Inviting a dialogue


Now just beyond the halfway point of her first 4-year term in office, the media took to grading Governor Gina Raimondo’s performance.

A cross section of high-profile Rhode Islanders were asked to grade her with her obvious supporters giving her predictably good marks and known critics casting Ds. Favorable comments focused on her message to create new jobs by enticing companies to the state and addressing the problem of our deteriorating bridges through the 10-year RhodeWorks program, although its partial funding with tolls for larger trucks remains controversial and will likely be contested in the courts.

Her critics say too many tax dollars are being spent to lure large companies to move to Rhode Island while little is being done to keep the ones that are here. The Cooler Warmer tourism marketing campaign and the mess with UHIP that has hurt some people who can least afford it and threatens the viability of business that help these people are deemed failures.

Performance on promises is a fitting metric to evaluate those in public office.

The governor has stayed on message, making jobs her top priority. For that she is deserving of a B.

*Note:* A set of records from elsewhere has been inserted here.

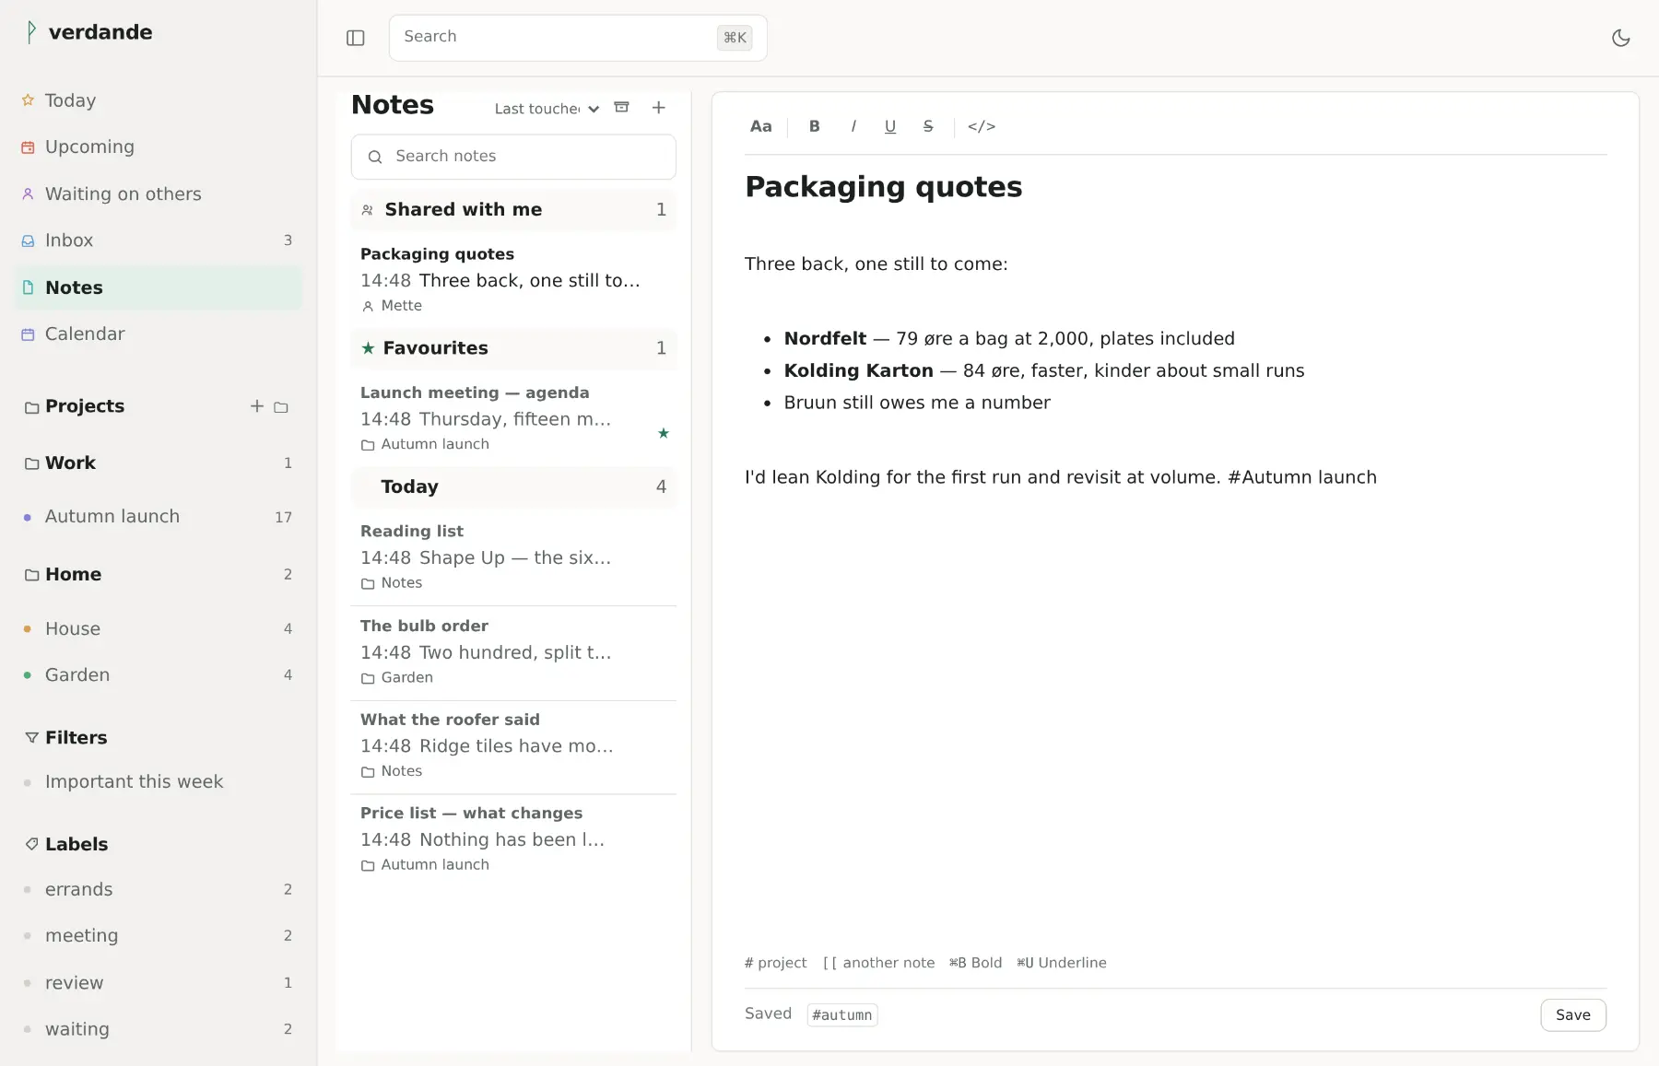Viewport: 1659px width, 1066px height.
Task: Focus the Search notes field
Action: point(513,157)
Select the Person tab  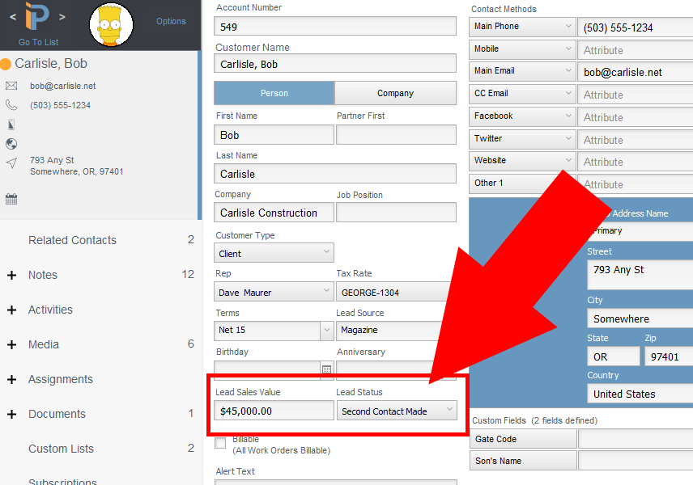[273, 93]
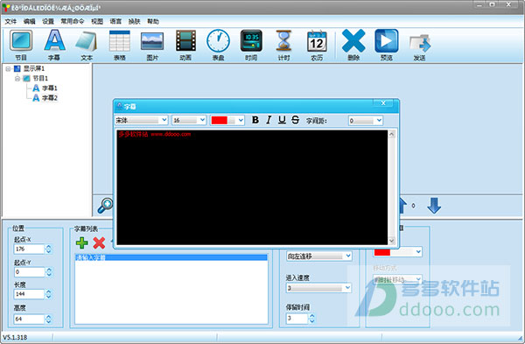Add a 图片 picture item

click(152, 41)
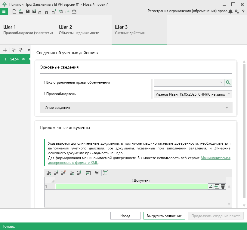Delete document row with trash icon
This screenshot has height=230, width=247.
(223, 186)
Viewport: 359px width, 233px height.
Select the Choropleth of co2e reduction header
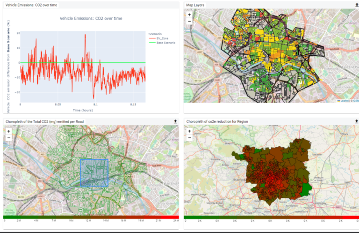pyautogui.click(x=217, y=121)
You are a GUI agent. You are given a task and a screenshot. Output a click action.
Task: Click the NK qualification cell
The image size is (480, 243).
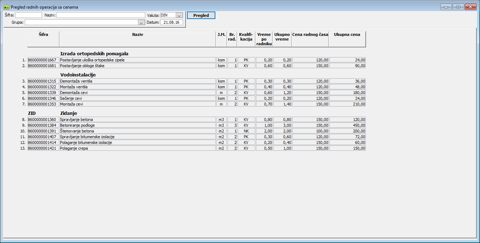[x=246, y=131]
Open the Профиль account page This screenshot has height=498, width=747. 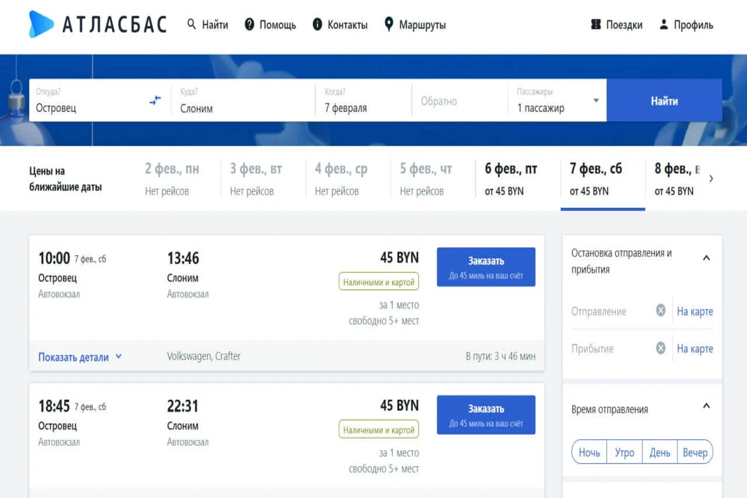coord(686,25)
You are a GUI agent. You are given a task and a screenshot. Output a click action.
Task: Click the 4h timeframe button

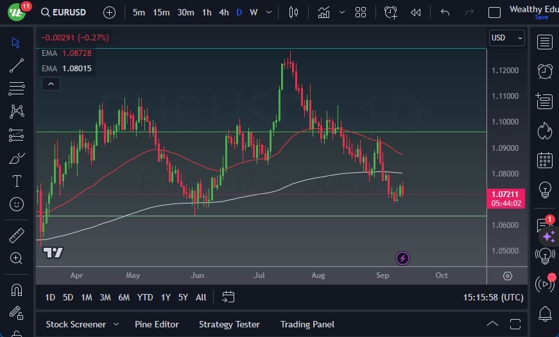click(223, 12)
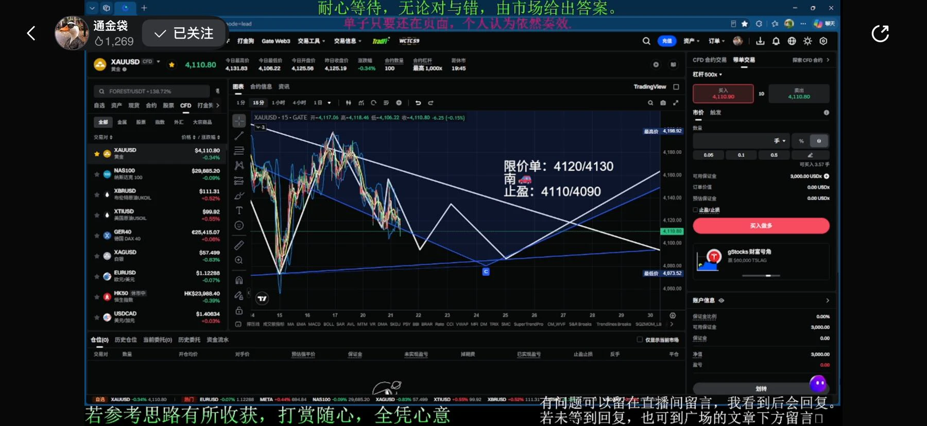927x426 pixels.
Task: Enable the 止盈/止损 checkbox
Action: click(x=695, y=210)
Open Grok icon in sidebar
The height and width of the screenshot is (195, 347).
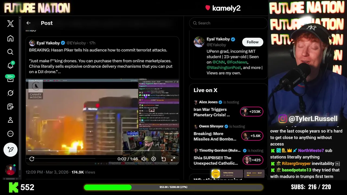(10, 93)
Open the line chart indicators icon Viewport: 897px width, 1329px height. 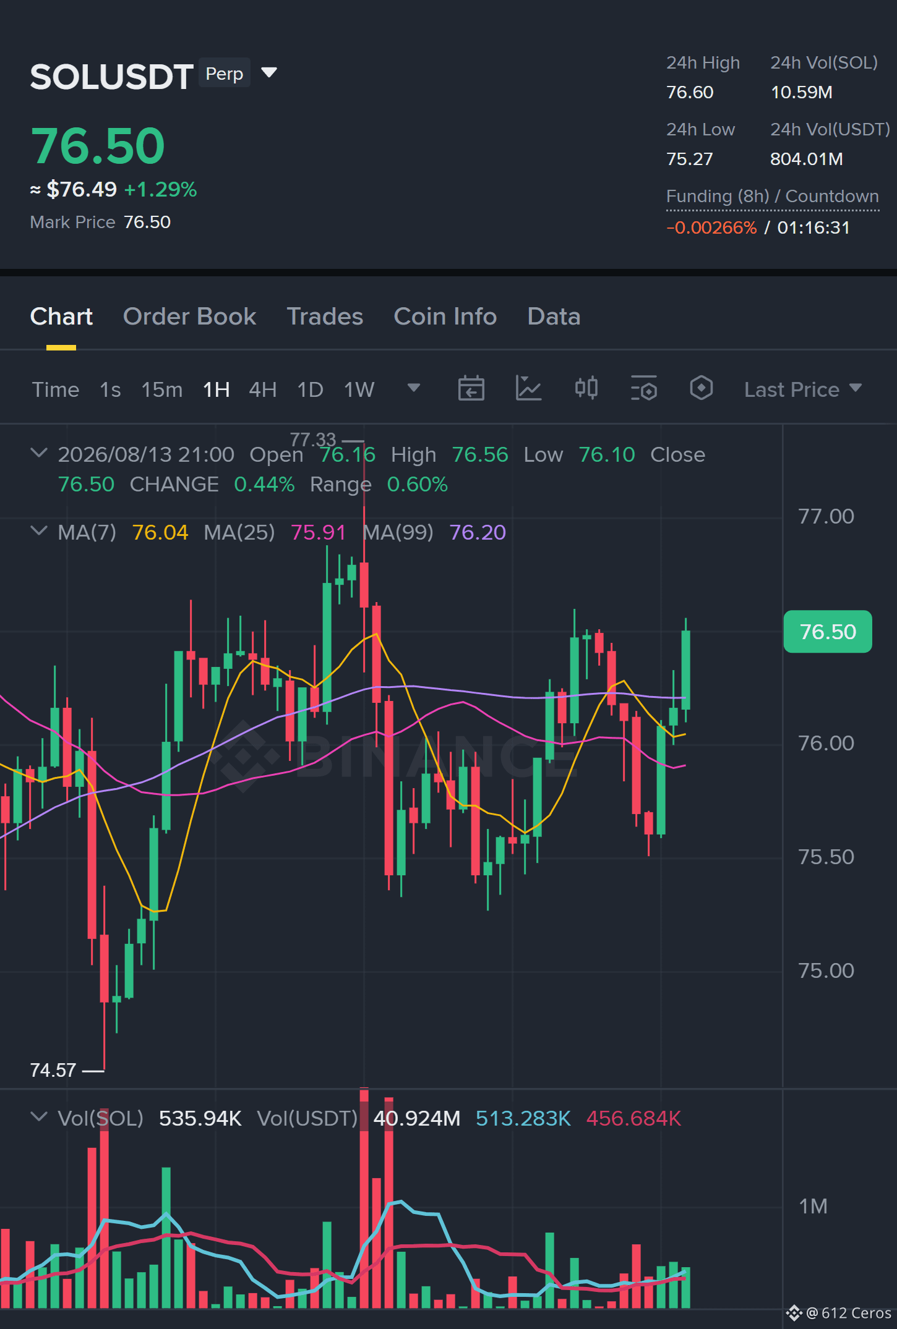(528, 389)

Looking forward we see a shift in her effort to advance her agenda. To use the school analogy, the governor is not simply in class but she is also advancing through the grades, taking on new initiatives.

That’s no more apparent than her campaign to provide two years of tuition free college education to all Rhode Islanders and to reduce the car tax.

On both issues – more so on the free tuition than the car tax – she has lined up support. That is part of the process and the governor is prepared to call in the chits from the educational community and her political allies as the budget is hammered out in the General Assembly.

She hasn’t limited her campaign to the legislature either. She’s taken to the streets.

In recent weeks, members of her staff have met with reporters and editors to talk about both plans. They have come armed with documents and willingness to debate, and defend the points. On March 14 she will be talking about her plan at a meeting of the Northern Rhode Island Chamber of Commerce. Surely there will be more appearances.

This is Governor Raimondo’s style. She breaks a problem into its components, tests them and arrives at a conclusion. The final piece is to promote her solution. She did it as State Treasurer in advancing pension reform.

She is doing again with the free tuition initiative, only now she does not have the full support of her former pension reform allies in the General Assembly. Indeed, this is a risk for Governor Raimondo. A failure here would weaken her effectiveness and lend question as to whether she can effectively execute other initiatives.

On the other hand, inviting dialogue to these issues that could profoundly affect Rhode Island is leadership. For that she deserves an A.